SBC Seeks to Acquire AT&T

AT&T Corp. (T) shares climbed more than 7 percent Thursday amid reports that SBC Communications Inc. (SBC), the nation's second biggest regional phone company, is in talks to acquire America's once-dominant telephone brand for at least $15 billion.

AT&T is a 120-year-old telephone icon once known as Ma Bell that handled the nation's telephone calls before it was broken apart 21 years ago. The talks were reported Thursday by The New York Times and Wall Street Journal, citing people familiar with the discussions.

AT&T shares rose $1.35, or 7.3 percent, to $19.80 on the New York Stock Exchange (search), while SBC shares fell 53 cents, or 2 percent, to $24.05.

An AT&T acquisition would give San Antonio-based SBC a company that still has a sizable list of government and corporate clients for long-distance and other telecommunications services, despite several years of financial struggles and customer losses.

AT&T still has nearly 30 million long-distance customers. SBC has about 50 million local-phone customers, mostly in the Midwest and South.

Citing executives, The Times said a deal would likely cost SBC more than $16 billion.

The talks are considered "fluid" and "very, very sensitive," the Times reported, citing executives. The Journal said executives have met sporadically over the past few weeks and that no final decisions have been made.

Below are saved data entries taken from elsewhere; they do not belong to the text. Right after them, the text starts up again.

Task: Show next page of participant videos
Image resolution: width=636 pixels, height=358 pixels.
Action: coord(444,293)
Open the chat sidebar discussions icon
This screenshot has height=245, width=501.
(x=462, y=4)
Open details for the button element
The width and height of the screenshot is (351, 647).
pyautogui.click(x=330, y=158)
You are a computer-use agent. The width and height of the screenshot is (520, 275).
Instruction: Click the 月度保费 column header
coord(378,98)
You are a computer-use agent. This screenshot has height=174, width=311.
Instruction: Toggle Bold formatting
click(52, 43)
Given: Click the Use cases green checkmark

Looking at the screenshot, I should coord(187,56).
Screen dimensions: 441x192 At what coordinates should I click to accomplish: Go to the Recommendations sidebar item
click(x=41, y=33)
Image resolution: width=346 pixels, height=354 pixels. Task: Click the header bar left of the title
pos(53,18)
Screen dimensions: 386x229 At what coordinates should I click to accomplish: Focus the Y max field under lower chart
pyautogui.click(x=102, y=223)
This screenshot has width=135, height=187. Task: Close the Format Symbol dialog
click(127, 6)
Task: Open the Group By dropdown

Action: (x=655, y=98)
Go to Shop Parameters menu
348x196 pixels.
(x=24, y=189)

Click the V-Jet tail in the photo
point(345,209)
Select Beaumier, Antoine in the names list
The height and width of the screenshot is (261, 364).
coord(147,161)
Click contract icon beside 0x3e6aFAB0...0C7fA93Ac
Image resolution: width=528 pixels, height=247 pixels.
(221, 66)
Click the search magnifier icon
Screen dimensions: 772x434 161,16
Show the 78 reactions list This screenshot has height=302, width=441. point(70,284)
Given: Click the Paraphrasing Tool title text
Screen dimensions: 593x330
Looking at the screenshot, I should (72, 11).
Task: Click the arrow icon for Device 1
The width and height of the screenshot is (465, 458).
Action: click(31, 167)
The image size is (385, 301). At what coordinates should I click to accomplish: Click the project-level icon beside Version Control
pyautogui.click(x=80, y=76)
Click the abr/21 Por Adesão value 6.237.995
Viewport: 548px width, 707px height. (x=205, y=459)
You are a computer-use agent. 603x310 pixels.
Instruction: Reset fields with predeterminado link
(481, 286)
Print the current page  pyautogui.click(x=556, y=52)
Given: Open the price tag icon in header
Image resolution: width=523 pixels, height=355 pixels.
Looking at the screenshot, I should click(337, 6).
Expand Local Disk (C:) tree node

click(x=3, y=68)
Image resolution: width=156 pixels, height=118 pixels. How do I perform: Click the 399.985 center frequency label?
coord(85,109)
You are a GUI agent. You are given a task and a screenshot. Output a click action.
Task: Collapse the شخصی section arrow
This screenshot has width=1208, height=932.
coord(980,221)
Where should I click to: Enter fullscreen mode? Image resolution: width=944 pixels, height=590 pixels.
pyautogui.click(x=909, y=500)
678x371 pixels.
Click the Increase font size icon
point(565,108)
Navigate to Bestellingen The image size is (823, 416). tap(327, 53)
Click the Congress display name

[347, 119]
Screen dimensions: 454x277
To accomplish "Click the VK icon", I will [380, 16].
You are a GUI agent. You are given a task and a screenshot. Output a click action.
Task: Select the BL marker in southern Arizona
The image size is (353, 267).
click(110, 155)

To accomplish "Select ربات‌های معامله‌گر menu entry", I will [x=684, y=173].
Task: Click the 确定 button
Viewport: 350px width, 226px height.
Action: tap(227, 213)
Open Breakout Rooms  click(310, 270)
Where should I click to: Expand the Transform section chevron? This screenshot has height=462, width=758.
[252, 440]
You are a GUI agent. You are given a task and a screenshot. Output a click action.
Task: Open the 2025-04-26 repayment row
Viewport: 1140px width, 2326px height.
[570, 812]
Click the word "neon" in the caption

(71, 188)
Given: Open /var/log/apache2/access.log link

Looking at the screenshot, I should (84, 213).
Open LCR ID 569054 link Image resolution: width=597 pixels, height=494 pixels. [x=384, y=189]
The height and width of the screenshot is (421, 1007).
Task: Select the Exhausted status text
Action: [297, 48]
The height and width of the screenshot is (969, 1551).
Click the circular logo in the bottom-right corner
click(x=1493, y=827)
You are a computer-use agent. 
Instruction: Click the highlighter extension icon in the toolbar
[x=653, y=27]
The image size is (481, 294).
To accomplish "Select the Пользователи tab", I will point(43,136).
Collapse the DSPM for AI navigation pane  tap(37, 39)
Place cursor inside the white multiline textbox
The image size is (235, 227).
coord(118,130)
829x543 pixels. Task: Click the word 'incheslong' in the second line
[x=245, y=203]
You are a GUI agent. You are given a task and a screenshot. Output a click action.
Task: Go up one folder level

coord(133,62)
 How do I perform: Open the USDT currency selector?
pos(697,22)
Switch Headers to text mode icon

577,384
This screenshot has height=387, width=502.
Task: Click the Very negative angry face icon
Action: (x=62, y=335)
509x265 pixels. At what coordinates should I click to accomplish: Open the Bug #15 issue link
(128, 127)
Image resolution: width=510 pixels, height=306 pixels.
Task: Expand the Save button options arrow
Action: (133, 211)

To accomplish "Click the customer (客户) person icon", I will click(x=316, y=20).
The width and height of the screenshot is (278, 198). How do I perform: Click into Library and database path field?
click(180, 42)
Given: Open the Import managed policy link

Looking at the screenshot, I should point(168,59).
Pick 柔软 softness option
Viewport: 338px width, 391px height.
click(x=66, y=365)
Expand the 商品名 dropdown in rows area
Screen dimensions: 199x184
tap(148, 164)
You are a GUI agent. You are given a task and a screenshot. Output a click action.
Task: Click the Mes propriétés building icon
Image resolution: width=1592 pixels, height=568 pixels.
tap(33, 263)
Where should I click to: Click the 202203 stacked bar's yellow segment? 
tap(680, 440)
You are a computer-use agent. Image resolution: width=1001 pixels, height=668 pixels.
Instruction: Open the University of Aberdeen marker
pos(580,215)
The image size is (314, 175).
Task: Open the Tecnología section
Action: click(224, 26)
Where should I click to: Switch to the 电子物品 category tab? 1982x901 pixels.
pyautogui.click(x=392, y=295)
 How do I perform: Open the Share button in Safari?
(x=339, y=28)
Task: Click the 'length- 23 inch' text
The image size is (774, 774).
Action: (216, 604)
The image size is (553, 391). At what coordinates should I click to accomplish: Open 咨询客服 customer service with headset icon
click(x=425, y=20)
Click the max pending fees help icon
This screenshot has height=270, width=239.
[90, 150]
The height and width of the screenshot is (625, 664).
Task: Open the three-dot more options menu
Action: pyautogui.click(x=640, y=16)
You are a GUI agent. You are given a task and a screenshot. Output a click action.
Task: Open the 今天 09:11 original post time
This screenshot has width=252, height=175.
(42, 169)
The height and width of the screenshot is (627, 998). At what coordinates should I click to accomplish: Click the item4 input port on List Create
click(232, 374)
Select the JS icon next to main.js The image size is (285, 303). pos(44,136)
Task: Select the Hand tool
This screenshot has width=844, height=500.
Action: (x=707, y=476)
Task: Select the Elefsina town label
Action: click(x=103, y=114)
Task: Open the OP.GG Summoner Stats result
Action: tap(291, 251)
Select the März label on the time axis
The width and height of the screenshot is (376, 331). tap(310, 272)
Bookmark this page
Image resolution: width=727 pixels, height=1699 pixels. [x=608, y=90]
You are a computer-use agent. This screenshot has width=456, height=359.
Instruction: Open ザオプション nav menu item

AT&T declined to comment on the reports, citing a policy against discussing "rumor or speculation about mergers, acquisitions, divestitures or other business combinations," said AT&T spokesman Jim Byrnes.

A message was left for SBC but it was not immediately returned. The papers said SBC had declined to comment.

In July, Bedminster, N.J.-based AT&T said it would no longer market new residential long-distance business. But the company is still aggressively seeking to sign up homes for Internet-based phone service.

Last year, AT&T slashed 12,500 jobs as it retreated from the consumer telephone business.